Los planes de pensiones de empleo aumentan la brecha de género

La amenaza de privatización de las pensiones públicas, puede ser efectiva si sigue adelante la recomendación 16 de Pacto de Toledo, por la que se quiere generalizar los planes de pensiones de empleo. El ministro Escrivá ha manifestado su interés en ampliar al máximo estos planes privados a los autónomos, pymes, incluso a trabajadores/as con rentas bajas para lo cual se incentivarán por medio un Fondo Público, pero de gestión privada, anunciando al mismo tiempo las desgravaciones fiscales y otras medidas para quienes se sumen a los mismos.

Esta privatización de las pensiones también ha sido promovida por la Comisión Económica Europea, con un objetivo claro de reducir las pensiones públicas para toda la sociedad, sobre todo para el grueso de las clases asalariadas. Pretenden proteger a unos pocos y aprovechar los enormes fondos que generan esos planes privados para especular y negociar con ellos y obtener así grandes beneficios por las agencias aseguradoras y multinacionales que los gestionan.

Se trata de renunciar a los elementos distributivos del sistema público, que es un sistema de reparto por otro mixto, público-privado de acumulación de capital, se trata de la solidaridad frente al individualismo, la desigualdad material, física y social frente a los ciudadanos más vulnerables sobre todo las mujeres.

Los planes de pensiones de empleo y privados afectan a la desigualdad de género, y tiende a aumentar aún más la brecha de las pensiones, teniendo consecuencias en la pobreza, distribución de la renta, no desarrollan valores de cohesión social e inclusión y de integración sobre todo de las personas migrantes.

La reforma del sistema público de pensiones, no está motivada por el déficit entre lo que se recauda y lo que se paga en pensiones, como nos bombardean constantemente los medios de comunicación, sino por la conveniencia para las estrategias del capitalismo global y en especial del capital financiero.

Vivimos un periodo de sindicalismo débil y de fuerte integración de muchos dirigentes en el sistema lo que ha llevado a los sindicatos mayoritarios CC.OO. , UGT , ELA y LAB a aceptar acríticamente el análisis y las soluciones ofrecidas en pensiones por los dirigentes económicos y políticos, considerando los planes de pensiones de empleo como “mal menor”, además de beneficiarse económicamente, de la privatización de las pensiones, con su participación en los consejos de administración y manejar fuertes cantidades de dinero, en un ejercicio de cinismo donde se movilizan por unas pensiones públicas, mientras se pactas e impulsan las privadas de empleo como Elkarkidetza, GEROA, Itzarri,  …..

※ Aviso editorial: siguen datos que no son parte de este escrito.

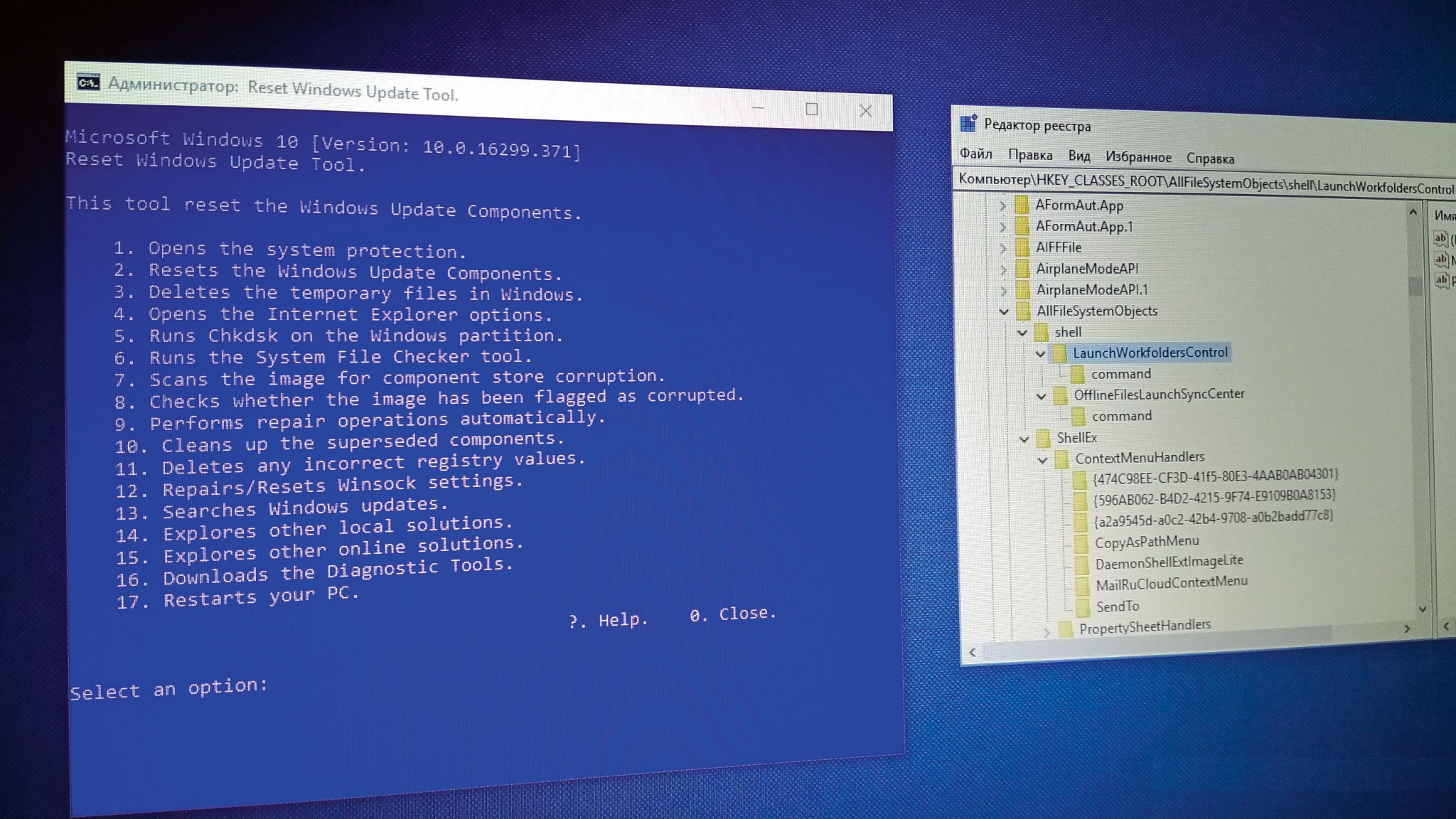Expand the AFormAut.App key
The height and width of the screenshot is (819, 1456).
(1002, 205)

A estos sindicatos que han estado promocionando o colaborando en planes de pensiones en el marco de las instituciones o en empresas o convenios sectoriales, les corresponde reflexionar sobre su actuación en este tema.

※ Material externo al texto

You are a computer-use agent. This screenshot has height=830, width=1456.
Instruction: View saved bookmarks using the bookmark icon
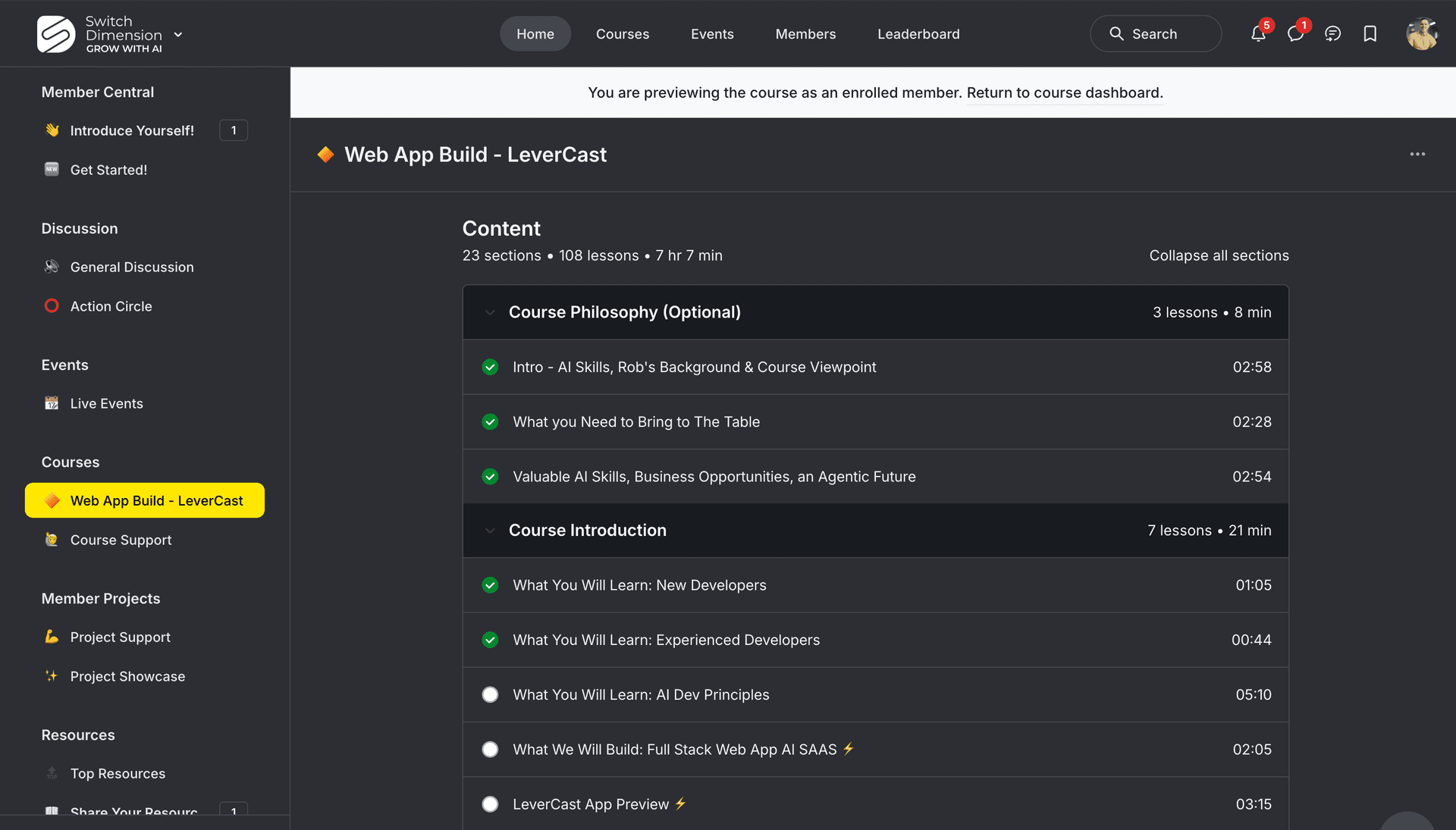point(1370,33)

CGT-LKN exige a los gobiernos y a las instituciones que garanticen un sistema público de pensiones, que permitan unas pensiones públicas dignas y suficientes. Para ello es necesario conseguir aunar el máximo de fuerzas posibles, para enfrentarse a la patronal y los grandes poderes económicos y financieros.

Hay que revocar las reformas Laborales y de las Pensiones, promoviendo y exigiendo empleos dignos y bien remunerados, con un salario mínimo de 1.200 euros, a quienes forman parte del mercado laboral, aflorando todos los trabajos sumergidos y reconociendo los mismos derechos a todas las personas que realizan trabajos no remunerados como son, entre otros, los de los cuidados, imprescindibles para el mantenimiento y desarrollo de la humanidad, asegurando una pensión mínima de 1.080 euros.